The Obama era has been great for American travelers. Through active policies like normalizing ties with Cuba and the Iran nuclear deal, and lucky accidents like North Korea’s softening tourism policy and the democratization of Myanmar, it’s now safe and relatively easy to visit many countries we once considered a legal or functional no-go pariah state.

Yet while intrepid travelers might be tempted to visit every current or former hermit kingdom they can to take advantage of this windfall, it’s worth remembering that even if we’re allowed to visit, we should still avoid some “pariah” states on principle. How should travelers decide?

For one, visitors should consider how tourism in these states actually functions. For example, in Cuba, travelers can spend their travel dollars in ways that benefit locals rather than large firms or the government. Although the influx of tourists does risk (as it always does) twisting local culture to service expectations or degrading local ecosystems (among other issues), if managed properly, Cubans stand to benefit it from the relaxed relations between the two countries.

It’s a similar positive dynamic in Myanmar as well, where locals generally view tourism positively and use it as a venue for novel entrepreneurship and to accelerate mutually beneficial engagement.

In contrast, in North Korea’s tourist system, travelers at best experience passive cultural exchange and may wind up doing more harm than good. With tourists invited in only on state-approved tourism, controlled by minders, and cordoned off in showy parts of the city, there’s no way to actually engage with locals without risking harm to them or yourself. Meanwhile tourism dollars flow not to the wellbeing of those you intend to learn about, but into the coffers of an oppressive security state, which can use tourist presence to legitimize itself and as propaganda on the domestic and international stage. This subverts the intent of good tourism — mutual benefit and understanding between people and culture. And that’s probably why most North Korean refugees recommend that you avoid their nation even if you can visit.

Unfortunately, this perversion of tourism isn’t a risk in North Korea alone. Several of the world’s most isolated states also happen to be security states. Take for instance Turkmenistan, Central Asia’s answer to North Korea, which likewise severely limits interactions with its citizens, controls what you can see, and uses the income you bring into the nation to fund repression and abuse — all while billing itself as a unique and (in the regime’s own view) “welcoming” destination. Same with Eritrea, Africa’s North Korea analog, which shops its touristic potential while restricting engagement at the risk of local lives under the current paranoid, brutal regime.

Othertimes, decisions of where to visit get even more blurry, as with Iran. Iran has been willing to open itself to the outside world, accommodating different cultures’ tourists, to overcome the economic pains of a long sanctions regime. Their rules are not as restrictive as those of other countries, yet there’s still a lesser shade of state control, with guides required for most American travelers. And, a misstep can still get a local into trouble with members of the security apparatus.
It’s a similar conundrum to the one American travelers encounter in parts of China where a strong security presence blurs the line between actual engagement with a country and participation in a system of oppression.

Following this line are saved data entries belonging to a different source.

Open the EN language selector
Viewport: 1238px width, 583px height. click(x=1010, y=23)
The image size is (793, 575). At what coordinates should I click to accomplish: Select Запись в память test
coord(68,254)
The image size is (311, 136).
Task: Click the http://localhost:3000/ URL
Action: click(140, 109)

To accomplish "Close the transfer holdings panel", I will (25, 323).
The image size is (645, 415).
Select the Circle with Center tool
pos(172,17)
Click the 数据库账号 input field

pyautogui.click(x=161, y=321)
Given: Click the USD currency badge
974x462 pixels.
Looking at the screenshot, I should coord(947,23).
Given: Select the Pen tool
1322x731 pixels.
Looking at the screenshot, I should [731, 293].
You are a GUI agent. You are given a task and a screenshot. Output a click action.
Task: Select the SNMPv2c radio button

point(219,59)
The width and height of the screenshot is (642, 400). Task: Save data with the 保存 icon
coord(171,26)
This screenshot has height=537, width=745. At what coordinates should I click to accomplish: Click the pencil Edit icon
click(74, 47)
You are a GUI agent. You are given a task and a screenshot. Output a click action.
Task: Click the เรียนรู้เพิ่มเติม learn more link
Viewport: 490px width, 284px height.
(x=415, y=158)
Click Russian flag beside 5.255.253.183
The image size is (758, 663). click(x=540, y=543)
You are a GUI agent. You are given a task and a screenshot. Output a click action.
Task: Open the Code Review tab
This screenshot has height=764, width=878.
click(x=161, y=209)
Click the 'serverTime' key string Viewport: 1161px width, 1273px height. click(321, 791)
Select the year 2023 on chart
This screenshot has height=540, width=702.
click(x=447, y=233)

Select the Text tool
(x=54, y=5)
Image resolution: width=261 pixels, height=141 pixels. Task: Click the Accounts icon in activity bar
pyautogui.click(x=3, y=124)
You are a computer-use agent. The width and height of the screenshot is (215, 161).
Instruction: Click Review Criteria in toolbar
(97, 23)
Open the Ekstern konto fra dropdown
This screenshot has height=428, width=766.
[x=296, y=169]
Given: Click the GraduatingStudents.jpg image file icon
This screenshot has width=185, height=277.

Though the oppression in these countries is not as stark, blanket, or inevitable in these nations as it is in a place like North Korea, it still exists, and figuring out whether you can navigate it to achieve something of real, mutual ,benefit is a tricky call for American travelers.

Unfortunately there’s no easy rule of thumb for these cases. Whether or not you visit these places is a decision based on personal judgment — a reasoned internal debate and conclusion as to whether you believe you can achieve something of worth, and minimize your complicity in potential harms by obeying a strict tourist system. Ultimately, if you’re not asking yourself the questions, “What will my presence here mean?” and “What sort of system am I participating in by my visit?”, then you shouldn’t be visiting any of these tender, newly opening states. If you’re just looking to check an “obscure” nation off your bucket list, free of ethical concerns and considerations, just go chill in Mongolia instead.